Ensuite, il leur a fallu trouver les personnages et recruter l’actrice principale, Pili. Lors d’une audition, Mme Welham fait la connaissance de Bello Rashid, venue passer le casting par curiosité en compagnie de sa sœur aînée. La jeune femme surmonte sa timidité ; elle réagit bien aux consignes de la réalisatrice et finit par décrocher le rôle.

En raison de la langue du film (le swahili) et des divers degrés d’alphabétisation, l’équipe britannique du film mélange improvisation et script. Le film se déroule à Miono, un village situé près de la côte tanzanienne.

« Les acteurs sont tous des gens ordinaires, avec un seul acteur professionnel, et 65 % d’entre eux vivent avec le VIH », explique Mme Harman. « Je voulais protéger ces femmes et les rendre aussi anonymes que possible, tout en montrant leur labeur quotidien ».

Les cinq semaines de tournage début 2016 seront éprouvantes pour tout le monde.

« Non seulement notre budget était très restreint, mais nous avons aussi dû composer avec la maladie, des obsèques et une tentative d’extorsion », raconte Mme Harman. En y réfléchissant, elle se dit que tout cela a insufflé un sens élevé de camaraderie.

Ce qui a frappé Mme Welham, c’est le temps inimaginable qu’il faut aux gens pour se déplacer. « La notion de temps et l’impact qu’il a sur la vie des gens ne sauraient être suffisamment mis en avant.
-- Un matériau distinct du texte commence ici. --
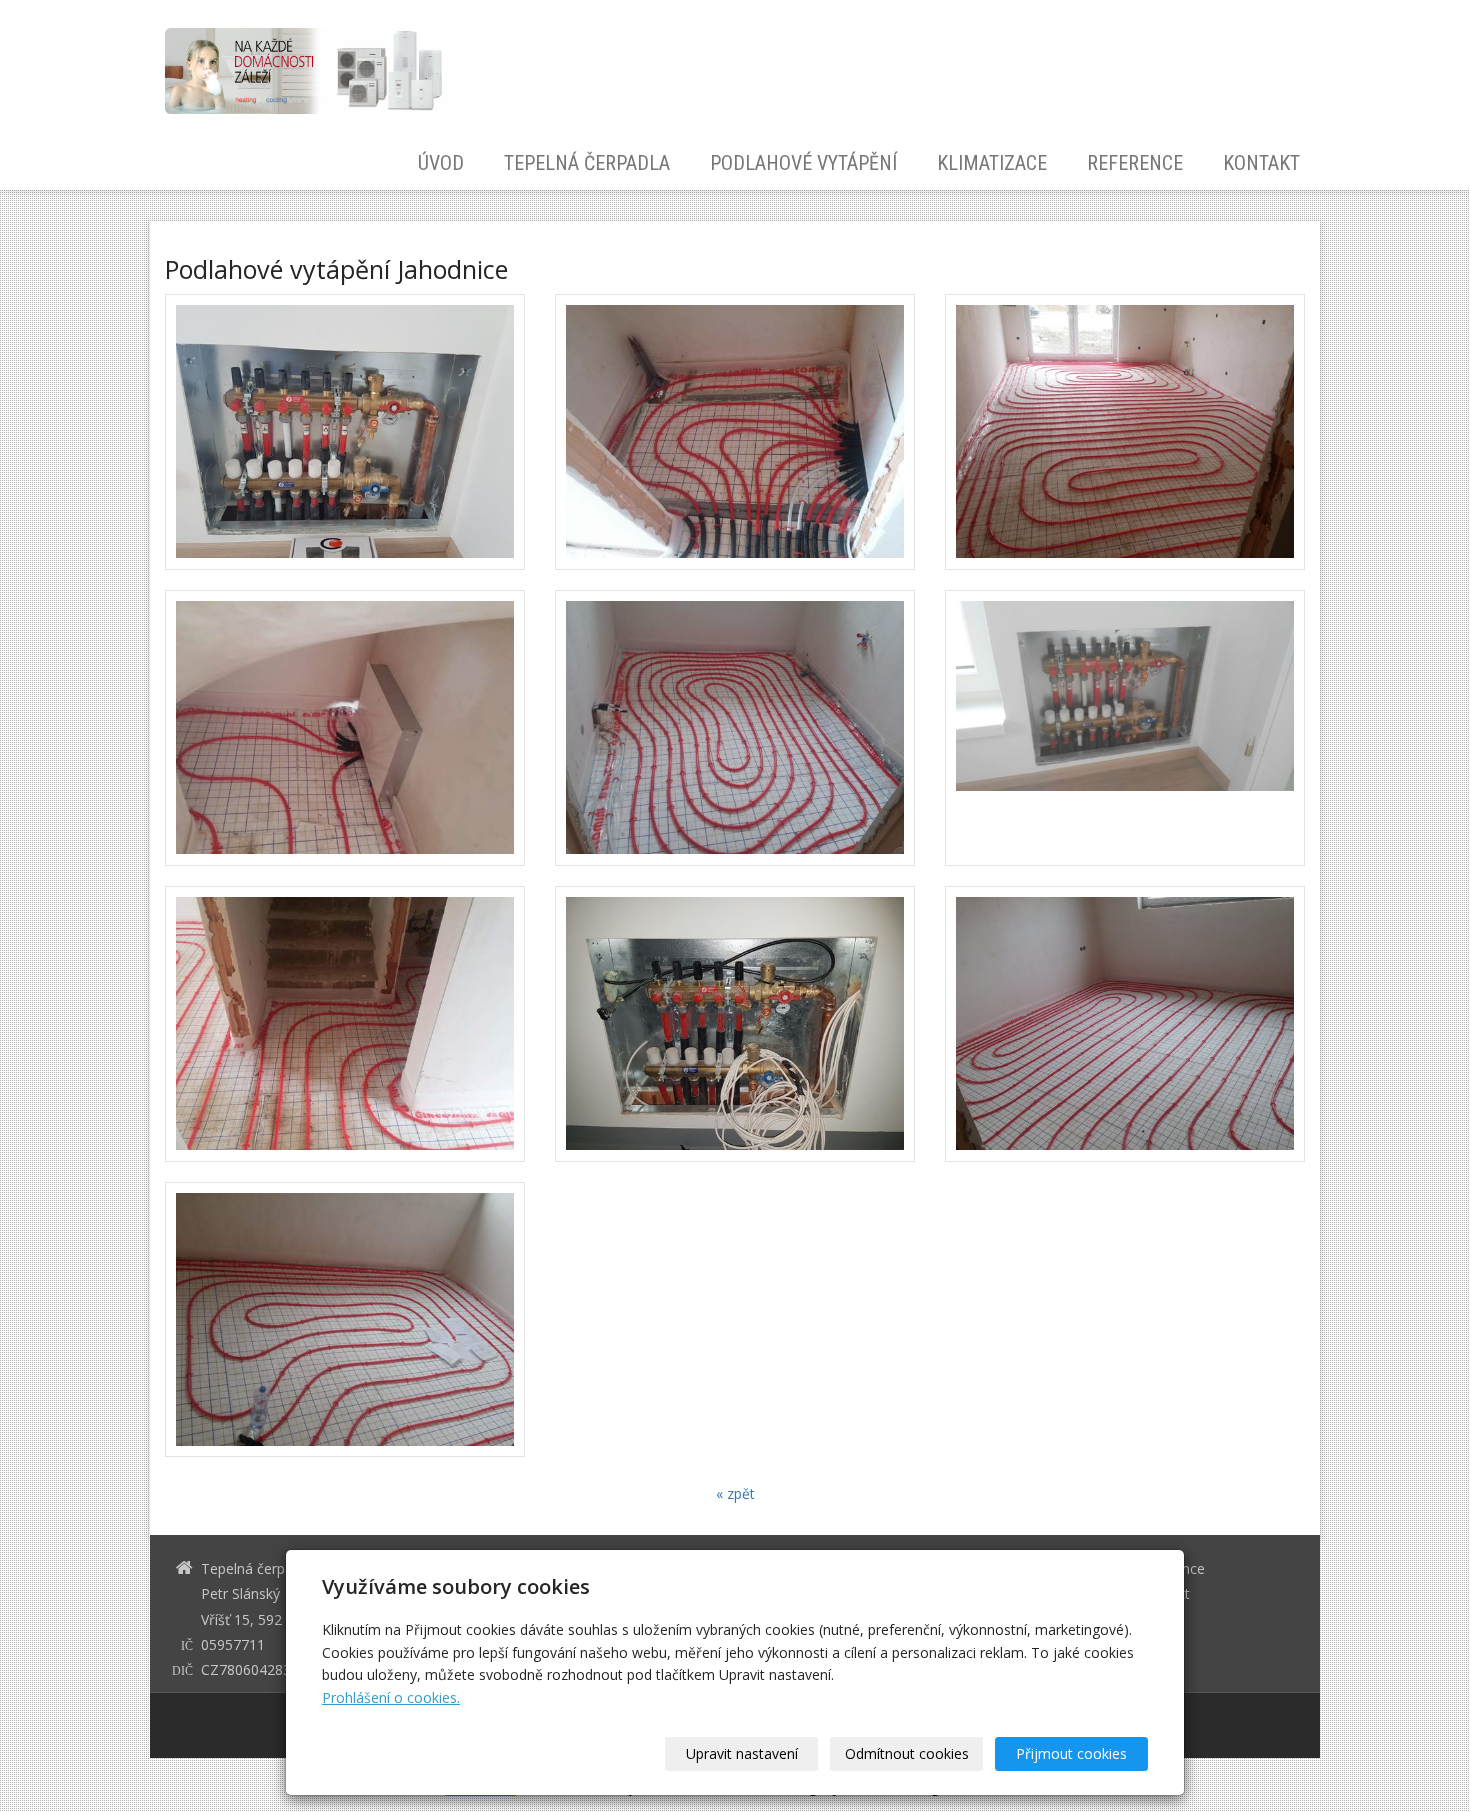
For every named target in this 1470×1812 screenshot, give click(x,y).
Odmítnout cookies (907, 1753)
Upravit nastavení (742, 1753)
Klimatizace (992, 164)
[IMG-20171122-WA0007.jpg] (1125, 728)
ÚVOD (441, 164)
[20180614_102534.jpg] (735, 432)
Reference (1135, 164)
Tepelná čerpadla (587, 164)
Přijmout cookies (1071, 1753)
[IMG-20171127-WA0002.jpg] (345, 432)
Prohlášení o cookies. (391, 1697)
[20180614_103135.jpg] (345, 1024)
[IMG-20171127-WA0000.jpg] (735, 1024)
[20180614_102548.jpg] (345, 1320)
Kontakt (1261, 164)
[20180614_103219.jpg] (345, 728)
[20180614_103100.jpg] (1125, 432)
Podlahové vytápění (803, 164)
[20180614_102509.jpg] (1125, 1024)
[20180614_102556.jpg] (735, 728)
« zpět (735, 1493)
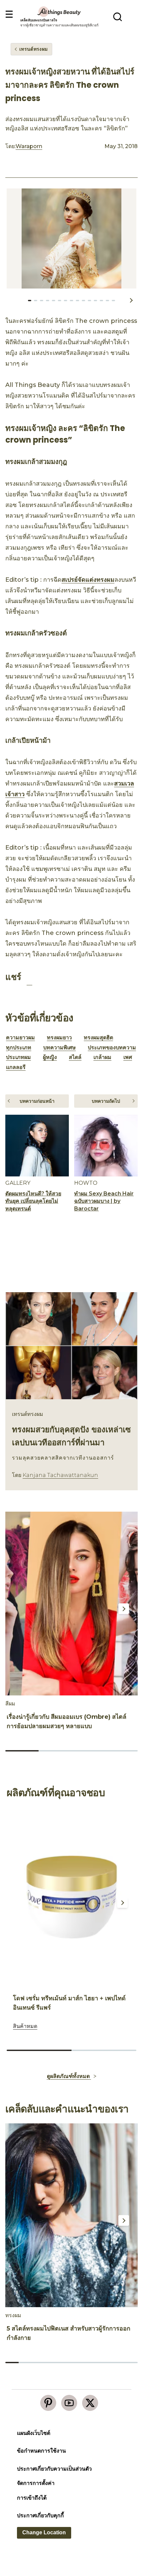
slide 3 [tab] (88, 1750)
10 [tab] (89, 300)
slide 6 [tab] (78, 2362)
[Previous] (16, 1608)
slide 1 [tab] (22, 1750)
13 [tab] (107, 300)
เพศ (127, 1057)
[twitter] (90, 2403)
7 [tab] (71, 300)
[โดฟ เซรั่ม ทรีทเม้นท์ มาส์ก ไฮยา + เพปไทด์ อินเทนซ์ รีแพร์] (71, 1897)
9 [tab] (83, 300)
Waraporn (29, 146)
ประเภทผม (18, 1057)
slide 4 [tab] (121, 1750)
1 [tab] (35, 300)
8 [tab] (77, 300)
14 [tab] (113, 300)
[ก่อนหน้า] (12, 300)
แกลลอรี (16, 1067)
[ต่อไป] (131, 300)
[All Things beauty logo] (59, 11)
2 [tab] (41, 300)
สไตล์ (75, 1057)
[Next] (123, 1608)
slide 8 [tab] (104, 2362)
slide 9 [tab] (117, 2362)
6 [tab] (65, 300)
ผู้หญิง (50, 1057)
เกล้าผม (102, 1057)
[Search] (117, 17)
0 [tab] (29, 300)
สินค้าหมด (25, 2026)
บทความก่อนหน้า (37, 1101)
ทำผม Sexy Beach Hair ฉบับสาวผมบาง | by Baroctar (104, 1201)
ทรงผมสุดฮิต (98, 1037)
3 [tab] (47, 300)
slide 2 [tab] (55, 1750)
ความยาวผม (20, 1037)
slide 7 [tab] (91, 2362)
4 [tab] (53, 300)
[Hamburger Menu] (9, 14)
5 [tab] (59, 300)
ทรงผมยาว (59, 1037)
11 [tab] (95, 300)
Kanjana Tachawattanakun (60, 1475)
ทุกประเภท (18, 1047)
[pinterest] (48, 2403)
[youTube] (69, 2403)
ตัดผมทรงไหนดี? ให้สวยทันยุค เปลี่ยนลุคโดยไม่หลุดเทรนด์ (33, 1201)
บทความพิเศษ (59, 1047)
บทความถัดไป (106, 1101)
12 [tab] (101, 300)
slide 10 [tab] (131, 2362)
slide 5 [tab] (65, 2362)
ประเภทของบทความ (112, 1047)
En tant que réalisatrice, je voulais montrer le rythme tranquille de Miono, mais aussi la frustration et l’isolement », explique Mme Welham. Pili met 40 minutes à traverser le champ, avant de refaire le même parcours en sens inverse. Pour se rendre dans un dispensaire où personne du village ne pourra la reconnaître, elle doit prendre le bus. Celui-ci tombe en panne sur le chemin du retour ; à cause de ce contretemps, elle arrive en retard pour récupérer ses enfants et manque de rater sa réunion avec le conseil des femmes qui approuve les micro-prêts. Tout cela dans une chaleur étouffante.

Présenté pour la première fois en septembre 2017, le film a ensuite été diffusé à Genève, en Suisse, dans le cadre des célébrations de la Journée mondiale de lutte contre le sida, le 1er décembre. Il a remporté deux prix au Festival du Film britannique de Dinard et a fait partie de la sélection officielle du Pan African Film and Arts Festival. Le film sera projeté dans les cinémas britanniques au cours du premier semestre 2018, et tous les bénéfices seront reversés à la communauté de Miono.

Depuis le tournage, Mme Rashid a décidé qu’elle voulait arrêter de travailler dans les champs pour faire des études et devenir infirmière.

Mme Welham est particulièrement fière que le film permette au spectateur de se plonger dans un monde qu’il ne connaît pas forcément, et de voir que malgré la pauvreté, les problèmes sont toujours les mêmes. Sa productrice approuve. « L’essentiel à retenir de Pili, c’est qu’il s’agit d’une histoire universelle », conclut Mme Harman. « Même si vous n’êtes pas séropositif au VIH ou que vous ne vivez pas dans un petit village d’Afrique, vous pouvez vous identifier à quelqu’un qui veut rendre meilleure sa vie et celle de ses enfants ».